The idea of the project was to create a small, temporary shrine in the center of the city dedicated to the body, showing in public the daily private “ritual” of washing. An ode to what is gone, to what changes, to what is alive, to what is human.
The bath, a common, private, everyday practice in life, becomes a hymn to the human body, highlighting its perishable and finite nature and each one’s relationship with it. For this project, a number of people allowed their private moments in the shower to be documented – moments so commonly experienced by all, yet simultaneously so personal. The work focuses on the body as a witness to the limit of human existence and connects the concept of the bathroom with times of isolation from the world, which makes it a space of reflection and introspection. Effortlessly under the shower, without fear, without shame or guilt, comes a moment of self-awareness, which is nothing more than a purification and conciliation with what we tend to reject, to push aside – what Jung described as the Shadow.

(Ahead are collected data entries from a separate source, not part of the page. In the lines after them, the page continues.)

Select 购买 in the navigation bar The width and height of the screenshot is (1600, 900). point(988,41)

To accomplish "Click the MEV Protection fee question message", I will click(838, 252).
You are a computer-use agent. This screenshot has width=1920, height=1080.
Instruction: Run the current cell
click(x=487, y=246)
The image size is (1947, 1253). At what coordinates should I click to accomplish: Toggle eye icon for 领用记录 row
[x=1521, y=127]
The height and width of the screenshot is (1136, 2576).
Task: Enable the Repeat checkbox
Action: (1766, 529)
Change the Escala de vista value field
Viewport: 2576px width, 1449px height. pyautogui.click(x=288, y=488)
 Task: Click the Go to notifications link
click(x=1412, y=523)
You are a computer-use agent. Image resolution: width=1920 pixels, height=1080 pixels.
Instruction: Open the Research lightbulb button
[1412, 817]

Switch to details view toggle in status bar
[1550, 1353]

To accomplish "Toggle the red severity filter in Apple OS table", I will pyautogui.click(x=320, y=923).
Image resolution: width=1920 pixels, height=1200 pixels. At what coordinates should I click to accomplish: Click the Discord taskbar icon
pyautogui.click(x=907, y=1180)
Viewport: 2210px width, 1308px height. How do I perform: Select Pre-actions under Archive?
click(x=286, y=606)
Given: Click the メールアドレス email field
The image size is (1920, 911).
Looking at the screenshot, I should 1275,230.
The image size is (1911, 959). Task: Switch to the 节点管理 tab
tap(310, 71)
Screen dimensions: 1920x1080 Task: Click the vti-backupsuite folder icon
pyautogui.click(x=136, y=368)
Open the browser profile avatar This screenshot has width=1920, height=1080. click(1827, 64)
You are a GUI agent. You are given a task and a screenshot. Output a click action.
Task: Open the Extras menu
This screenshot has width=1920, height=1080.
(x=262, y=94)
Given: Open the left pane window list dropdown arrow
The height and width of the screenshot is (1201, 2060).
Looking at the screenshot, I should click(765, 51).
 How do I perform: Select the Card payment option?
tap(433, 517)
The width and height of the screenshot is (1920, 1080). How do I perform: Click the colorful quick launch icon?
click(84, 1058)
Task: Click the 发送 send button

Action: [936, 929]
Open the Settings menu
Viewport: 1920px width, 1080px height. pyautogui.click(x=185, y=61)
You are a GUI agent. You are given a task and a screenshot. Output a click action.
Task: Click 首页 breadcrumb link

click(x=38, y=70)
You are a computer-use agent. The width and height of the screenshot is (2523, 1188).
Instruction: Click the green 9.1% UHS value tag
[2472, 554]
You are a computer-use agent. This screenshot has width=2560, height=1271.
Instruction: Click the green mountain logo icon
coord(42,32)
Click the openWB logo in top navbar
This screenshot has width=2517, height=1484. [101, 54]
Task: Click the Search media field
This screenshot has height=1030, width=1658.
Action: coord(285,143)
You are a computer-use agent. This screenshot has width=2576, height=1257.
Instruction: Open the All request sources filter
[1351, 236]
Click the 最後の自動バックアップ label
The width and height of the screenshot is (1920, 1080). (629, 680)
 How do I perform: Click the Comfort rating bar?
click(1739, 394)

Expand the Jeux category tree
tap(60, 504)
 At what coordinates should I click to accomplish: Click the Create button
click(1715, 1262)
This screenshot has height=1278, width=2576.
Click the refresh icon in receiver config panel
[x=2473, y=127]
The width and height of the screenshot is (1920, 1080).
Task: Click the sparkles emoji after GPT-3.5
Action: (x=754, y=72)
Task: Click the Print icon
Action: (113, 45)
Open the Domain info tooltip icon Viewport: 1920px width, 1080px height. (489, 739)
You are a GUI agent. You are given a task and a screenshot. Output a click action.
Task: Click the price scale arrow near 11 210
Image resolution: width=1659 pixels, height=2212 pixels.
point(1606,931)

Shadow Atonement was originally designed for the Ottoman monument “Baths of Paradise” (aka Bey Hamam) in Thessaloniki, directly relating to its function as one of the city’s most popular public baths throughout the centuries. The architectural context in which it was presented, the space geometry, the acoustics and the resulting mood comprised an integral part of the artwork. The project was organized by the Museum of Photography in cooperation with the 9th Ephorate of Byzantine Antiquities as part of PhotoBiennale’s Parallel Program.
Maria Mitzali was born in Athens, Greece. Her work has been exhibited in London, Istanbul, Krakow, Oslo, Bucharest, Athens, Rhodes and Thessaloniki.